Brusic V, Schönbach C, Takiguchi M, Ciesielski V, Harrison L C
Walter and Eliza Hall Institute of Medical Research, Parkville, Victoria, Australia.
Proc Int Conf Intell Syst Mol Biol. 1997;5:75-83.
T cells of the vertebrate immune system recognise peptides bound by major histocompatibility complex (MHC) molecules on the surface of host cells. Peptide binding to MHC molecules is necessary for immune recognition, but only a subset of peptides are capable of binding to a particular MHC molecule. Common amino acid patterns (binding motifs) have been observed in sets of peptides that bind to specific MHC molecules. Recently, matrix models for peptide/MHC interaction have been reported. These encode the rules of peptide/ MHC interactions for an individual MHC molecule as a 20 x 9 matrix where the contribution to binding of each amino acid at each position within a 9-mer peptide is quantified. The artificial intelligence techniques of genetic search and machine learning have proved to be very useful in the area of biological sequence analysis. The availability of peptide/MHC binding data can facilitate derivation of binding matrices using machine learning techniques. We performed a simulation study to determine the minimum number of peptide samples required to derive matrices, given the pre-defined accuracy of the matrix model. The matrices were derived using a genetic search. In addition, matrices for peptide binding to the human class I MHC molecules, HLA-B35 and -A24, were derived, validated by independent experimental data and compared to previously-reported matrices. The results indicate that at least 150 peptide samples are required to derive matrices of acceptable accuracy. This result is based on a maximum noise content of 5%, the availability of precise affinity measurements and that acceptable accuracy is determined by an area under the Relative Operating Characteristic curve (Aroc) of > 0.8. More than 600 peptide samples are required to derive matrices of excellent accuracy (Aroc > 0.9). Finally, we derived a human HLA-B27 binding matrix using a genetic search and 404 experimentally-tested peptides, and estimated its accuracy at Aroc > 0.88. The results of this study are expected to be of practical interest to immunologists for efficient identification of peptides as candidates for immunotherapy.
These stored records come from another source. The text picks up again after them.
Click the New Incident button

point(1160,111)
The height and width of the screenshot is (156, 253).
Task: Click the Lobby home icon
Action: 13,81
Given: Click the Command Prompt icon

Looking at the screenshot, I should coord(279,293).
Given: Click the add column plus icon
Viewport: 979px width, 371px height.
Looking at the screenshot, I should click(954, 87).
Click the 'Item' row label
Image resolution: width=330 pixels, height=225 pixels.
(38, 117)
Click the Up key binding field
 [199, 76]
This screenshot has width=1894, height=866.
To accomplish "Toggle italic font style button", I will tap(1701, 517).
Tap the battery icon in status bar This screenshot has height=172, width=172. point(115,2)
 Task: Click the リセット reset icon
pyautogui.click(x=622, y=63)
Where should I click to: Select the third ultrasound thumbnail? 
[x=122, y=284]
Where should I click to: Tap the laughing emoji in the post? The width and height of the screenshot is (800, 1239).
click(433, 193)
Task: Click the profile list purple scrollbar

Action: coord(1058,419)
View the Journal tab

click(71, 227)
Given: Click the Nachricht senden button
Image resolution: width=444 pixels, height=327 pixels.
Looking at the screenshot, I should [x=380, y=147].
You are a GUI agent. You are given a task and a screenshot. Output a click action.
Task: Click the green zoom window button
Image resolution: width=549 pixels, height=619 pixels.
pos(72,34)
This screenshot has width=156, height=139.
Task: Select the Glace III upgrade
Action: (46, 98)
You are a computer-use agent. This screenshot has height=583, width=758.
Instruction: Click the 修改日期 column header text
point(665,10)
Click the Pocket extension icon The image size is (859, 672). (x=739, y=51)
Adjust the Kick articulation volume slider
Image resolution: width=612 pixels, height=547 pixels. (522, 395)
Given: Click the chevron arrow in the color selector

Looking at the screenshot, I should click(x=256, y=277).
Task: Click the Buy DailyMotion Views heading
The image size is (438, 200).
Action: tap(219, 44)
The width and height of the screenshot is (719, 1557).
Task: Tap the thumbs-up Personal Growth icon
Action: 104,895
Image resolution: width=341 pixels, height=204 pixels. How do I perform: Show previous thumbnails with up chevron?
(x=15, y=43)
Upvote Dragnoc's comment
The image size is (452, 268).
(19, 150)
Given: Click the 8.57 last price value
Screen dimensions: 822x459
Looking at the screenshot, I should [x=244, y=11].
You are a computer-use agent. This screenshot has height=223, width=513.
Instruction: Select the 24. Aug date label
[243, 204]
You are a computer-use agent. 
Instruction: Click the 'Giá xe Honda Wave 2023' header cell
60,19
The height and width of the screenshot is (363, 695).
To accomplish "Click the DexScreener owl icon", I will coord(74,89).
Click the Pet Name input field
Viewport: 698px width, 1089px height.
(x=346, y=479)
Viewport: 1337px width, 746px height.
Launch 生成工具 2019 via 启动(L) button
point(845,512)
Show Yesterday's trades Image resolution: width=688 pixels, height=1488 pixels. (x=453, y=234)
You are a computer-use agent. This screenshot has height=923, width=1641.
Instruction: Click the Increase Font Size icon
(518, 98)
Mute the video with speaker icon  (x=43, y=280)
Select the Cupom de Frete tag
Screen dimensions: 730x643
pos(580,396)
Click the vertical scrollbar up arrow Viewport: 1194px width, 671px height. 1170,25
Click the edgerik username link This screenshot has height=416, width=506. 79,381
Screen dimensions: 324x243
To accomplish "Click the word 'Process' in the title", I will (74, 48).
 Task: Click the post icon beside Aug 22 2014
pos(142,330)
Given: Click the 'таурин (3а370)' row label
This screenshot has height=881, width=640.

脊椎动物免疫系统的T细胞识别宿主细胞表面主要组织相容性复合体(MHC)分子所结合的肽段。肽段与MHC分子的结合是免疫识别所必需的,但只有一部分肽段能够与特定的MHC分子结合。在与特定MHC分子结合的肽段集合中观察到了常见的氨基酸模式(结合基序)。最近,已经报道了肽段/MHC相互作用的矩阵模型。这些模型将单个MHC分子的肽段/MHC相互作用规则编码为一个20×9的矩阵,其中对9聚体肽段内每个位置的每种氨基酸的结合贡献进行了量化。遗传搜索和机器学习等人工智能技术在生物序列分析领域已被证明非常有用。肽段/MHC结合数据的可用性有助于使用机器学习技术推导结合矩阵。我们进行了一项模拟研究,以确定在给定矩阵模型预定义准确性的情况下,推导矩阵所需的最少肽段样本数量。这些矩阵是通过遗传搜索推导出来的。此外,还推导了与人类I类MHC分子HLA - B35和 - A24结合的肽段矩阵,通过独立实验数据进行验证,并与先前报道的矩阵进行比较。结果表明,至少需要150个肽段样本才能推导出具有可接受准确性的矩阵。该结果基于最大噪声含量为5%、精确亲和力测量的可用性,并且可接受的准确性由相对操作特征曲线(Aroc)下的面积> 0.8来确定。需要超过600个肽段样本才能推导出具有优异准确性(Aroc> 0.9)的矩阵。最后,我们使用遗传搜索和404个经过实验测试的肽段推导出了人类HLA - B27结合矩阵,并估计其准确性为Aroc> 0.88。预计这项研究的结果将对免疫学家有效识别作为免疫治疗候选物的肽段具有实际意义。